Литмир - Электронная Библиотека
Содержание  
A
A

Памятна синяя осень, серебряный утренник. А вернется весна, глянет во все глаза солнце: белые цветы земляники, белые ночи, стаи белых лебедей над гремящим половодьем — из нетерпеливой весны-красы —

«Пожелайте столько желанного, сколько лепестков осыпающихся в реку алых шиповников».

Плачем девушки перед замужеством я вступаю в русскую литературу

8 сентября 1902 г.

И во всю мою писательскую жизнь с той же игрой судьбы, как и в моей житейской жизни, у меня одна была цель и единственное намерение: исполнить словесные вещи, как музыкант исполняет музыку на своем инструменте. Моя рукопись, как партитура, но не линейные знаки, а знаменные. А «по крюкам» кто ж нынче поет?
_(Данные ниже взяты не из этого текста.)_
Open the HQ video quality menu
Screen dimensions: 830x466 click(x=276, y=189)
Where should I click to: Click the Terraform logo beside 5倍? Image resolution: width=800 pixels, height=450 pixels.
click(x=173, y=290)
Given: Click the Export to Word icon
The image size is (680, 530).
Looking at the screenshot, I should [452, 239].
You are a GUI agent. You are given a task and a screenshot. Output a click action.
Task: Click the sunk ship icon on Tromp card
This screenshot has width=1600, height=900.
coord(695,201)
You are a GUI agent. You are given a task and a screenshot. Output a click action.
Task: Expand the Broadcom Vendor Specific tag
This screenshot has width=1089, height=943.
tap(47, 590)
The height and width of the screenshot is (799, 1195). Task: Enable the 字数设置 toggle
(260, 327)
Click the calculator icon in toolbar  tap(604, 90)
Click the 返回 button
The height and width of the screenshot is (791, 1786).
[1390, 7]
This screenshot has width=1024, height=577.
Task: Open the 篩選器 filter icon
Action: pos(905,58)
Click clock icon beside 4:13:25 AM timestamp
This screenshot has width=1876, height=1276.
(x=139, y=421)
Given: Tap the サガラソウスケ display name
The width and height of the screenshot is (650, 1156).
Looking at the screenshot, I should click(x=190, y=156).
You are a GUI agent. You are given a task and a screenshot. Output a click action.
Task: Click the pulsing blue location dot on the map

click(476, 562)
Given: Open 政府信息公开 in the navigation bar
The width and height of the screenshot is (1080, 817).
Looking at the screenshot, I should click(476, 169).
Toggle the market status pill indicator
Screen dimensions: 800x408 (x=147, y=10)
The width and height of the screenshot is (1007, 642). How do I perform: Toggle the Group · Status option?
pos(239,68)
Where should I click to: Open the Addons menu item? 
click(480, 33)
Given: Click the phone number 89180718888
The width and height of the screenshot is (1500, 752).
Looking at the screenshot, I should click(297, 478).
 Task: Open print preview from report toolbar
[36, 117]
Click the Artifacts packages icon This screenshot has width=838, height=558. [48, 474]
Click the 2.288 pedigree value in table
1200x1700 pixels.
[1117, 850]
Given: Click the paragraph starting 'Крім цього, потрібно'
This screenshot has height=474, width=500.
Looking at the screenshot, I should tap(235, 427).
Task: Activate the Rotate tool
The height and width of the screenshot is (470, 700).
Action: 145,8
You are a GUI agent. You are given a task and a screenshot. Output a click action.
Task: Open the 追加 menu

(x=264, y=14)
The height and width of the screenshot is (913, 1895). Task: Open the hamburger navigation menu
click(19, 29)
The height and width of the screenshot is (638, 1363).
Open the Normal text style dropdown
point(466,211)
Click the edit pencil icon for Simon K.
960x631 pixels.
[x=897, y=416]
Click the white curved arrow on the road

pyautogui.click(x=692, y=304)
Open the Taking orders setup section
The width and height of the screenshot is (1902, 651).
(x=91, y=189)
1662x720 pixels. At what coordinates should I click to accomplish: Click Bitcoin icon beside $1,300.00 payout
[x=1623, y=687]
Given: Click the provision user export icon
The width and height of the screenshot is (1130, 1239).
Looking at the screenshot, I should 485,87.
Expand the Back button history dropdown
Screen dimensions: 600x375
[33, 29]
И мои несомненные партитуры — никогда у меня не было гордого чувства музыканта, что вот, наконец, достиг! — на редкий слух и уменье, запечатаны.

На публичных вечерах с легким сердцем я читал Пушкина, Гоголя, Толстого, Достоевского, Лескова, Щедрина, Некрасова, Слепцова — я и на них смотрю, как на музыкантов — а свое с большим натру́дом, и всегда стесняясь.

А никогда я не собирался «поступать» в писатели.

Мечтал сделаться певцом, музыкантом, актером, художником, учителем чистописания, парикмахером, пиротехником (пускать потешные огни и волшебные звезды), философом и ученым — и попал в литературу. Да еще и благословение попросил себе — у солнца, месяца, у звезд и у радуги — на все на четыре стороны.

А попал я в литературу «по недоразумению». (Наперед скажу, меня с кем-то спутали.) А ведь как убедительно говорили люди и не простые: «брось и оставь!» (Отзыв Чехова, Короленки, Горького.) Да, видно, судьбу конем не объедешь.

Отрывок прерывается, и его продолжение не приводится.